Transcribe exactly, and without pictures, only the lines from the one bearing "Where should I" through the final line of the data below.

Segment Start: Entries supplied

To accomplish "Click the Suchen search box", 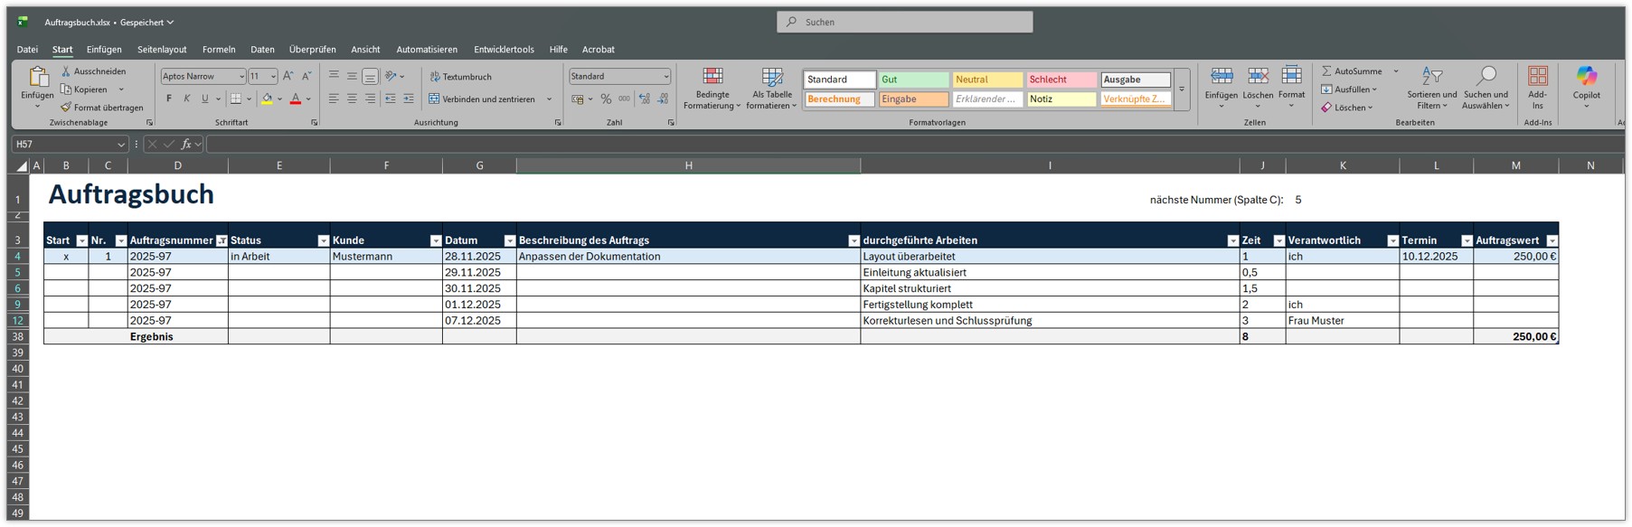I will (904, 22).
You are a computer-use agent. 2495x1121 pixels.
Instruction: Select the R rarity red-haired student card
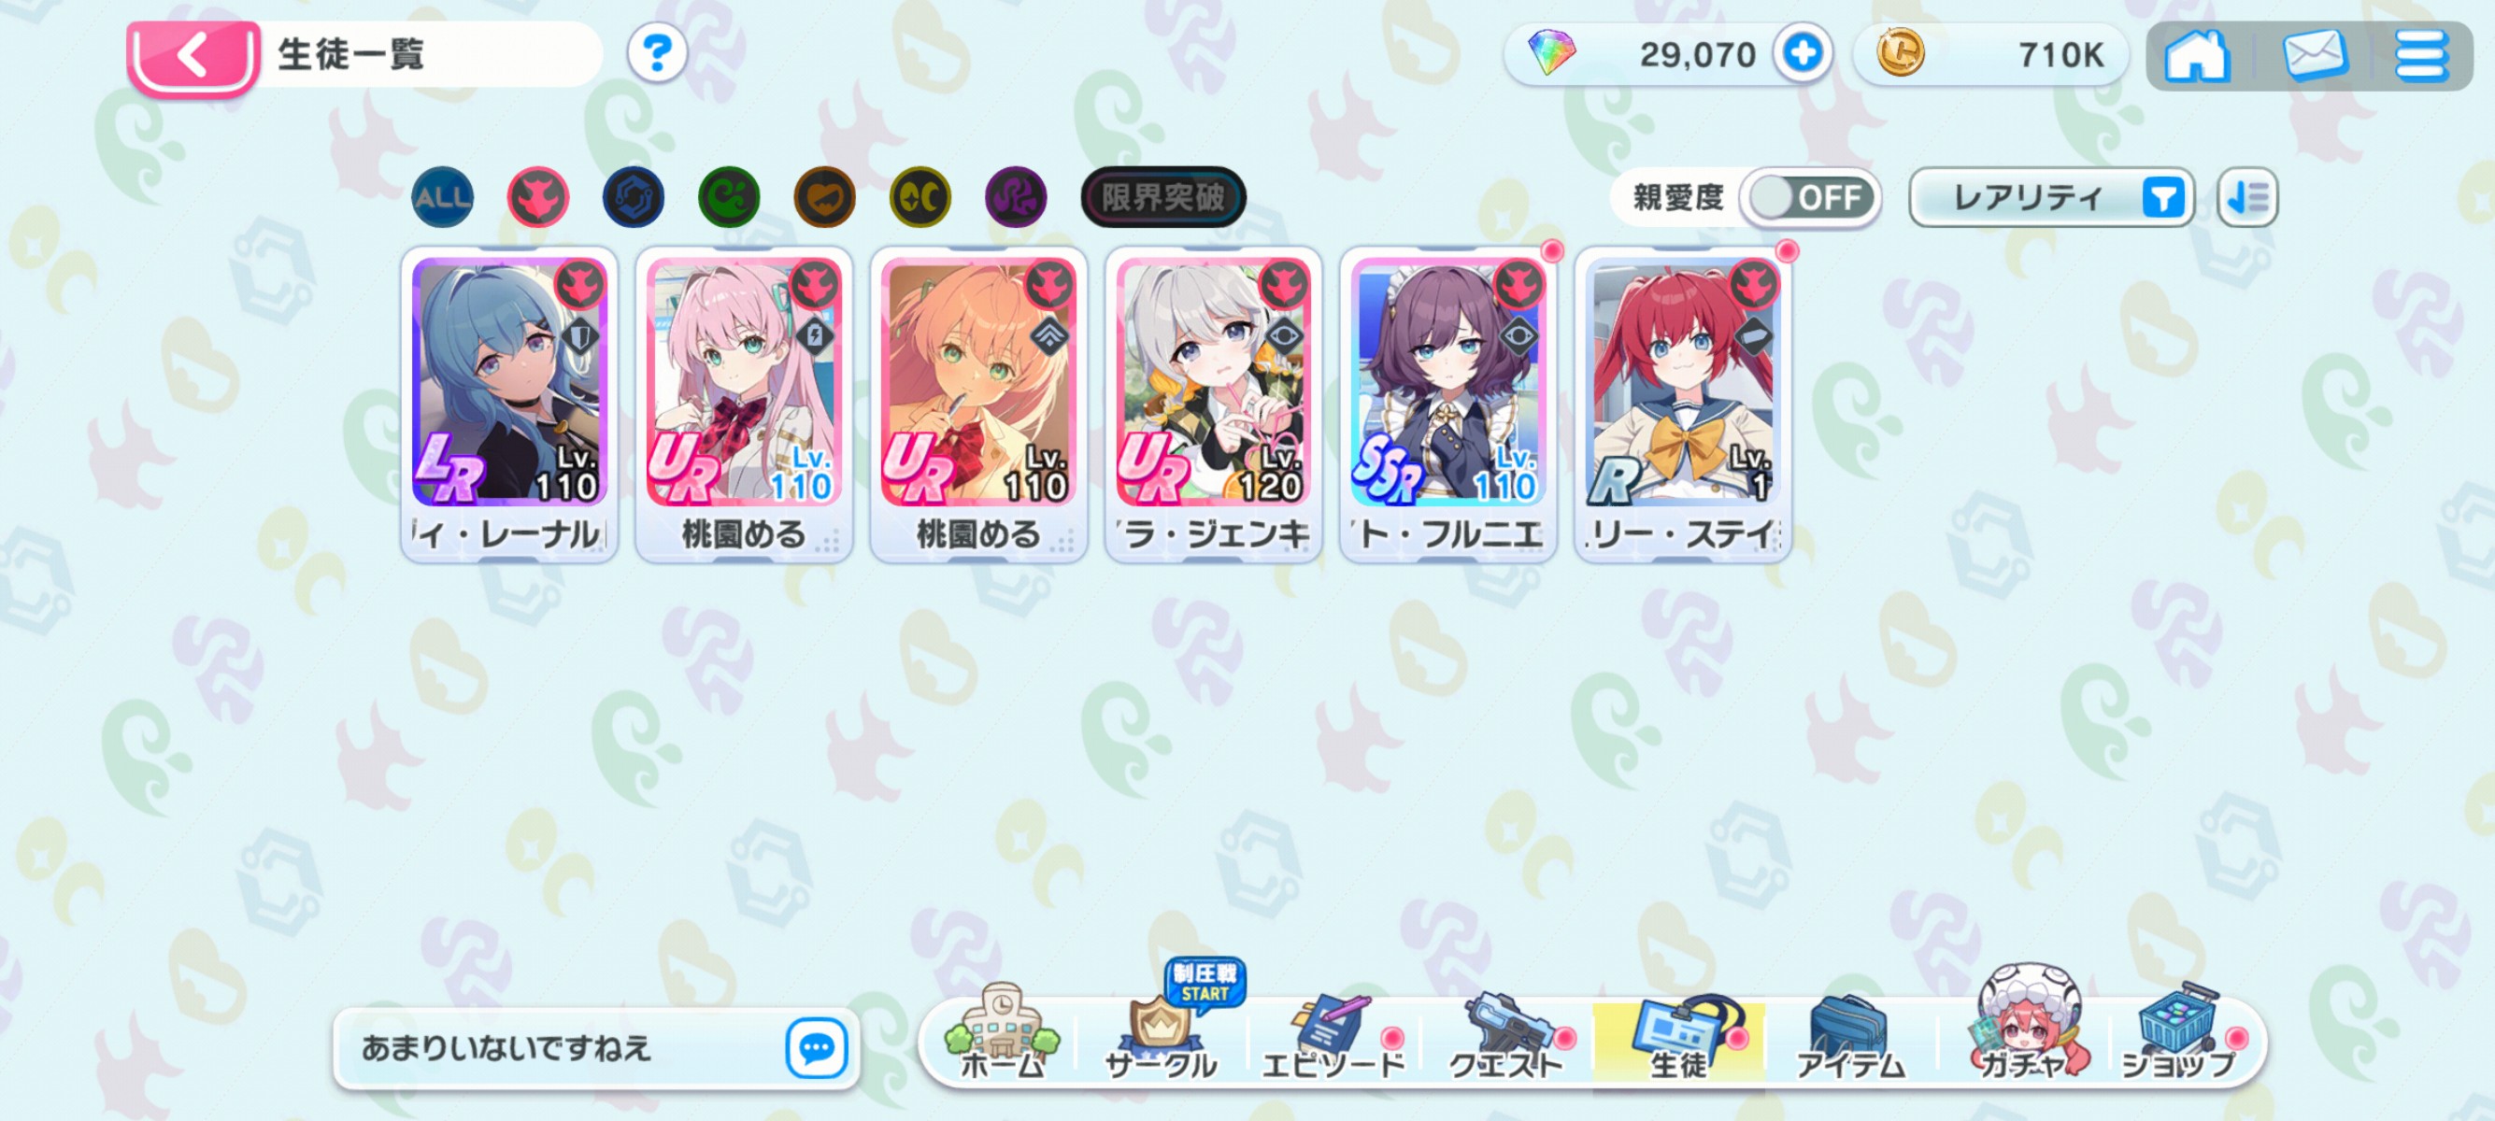tap(1683, 405)
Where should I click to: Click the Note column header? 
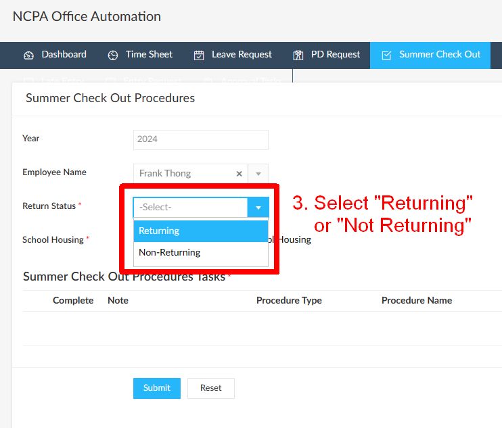pyautogui.click(x=118, y=300)
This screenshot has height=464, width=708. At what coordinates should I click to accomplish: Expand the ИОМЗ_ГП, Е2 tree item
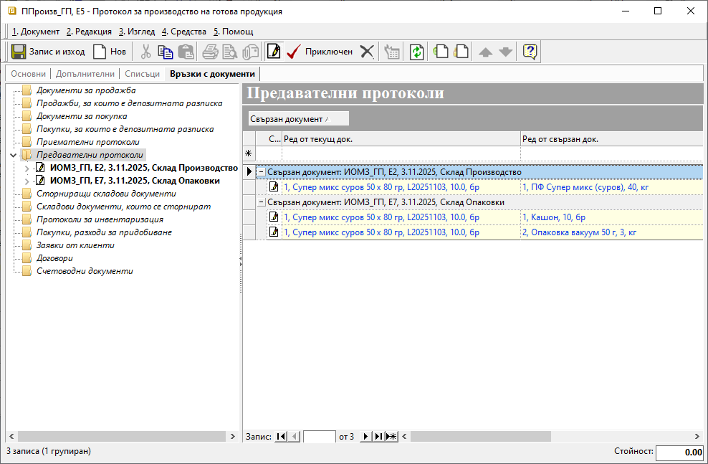(27, 168)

Segment End: Entries supplied

▸ **Problem solution**:
Where should I click to: Click the Note column header? 
pyautogui.click(x=118, y=300)
This screenshot has height=464, width=708. At what coordinates should I click to accomplish: Expand the ИОМЗ_ГП, Е2 tree item
(27, 168)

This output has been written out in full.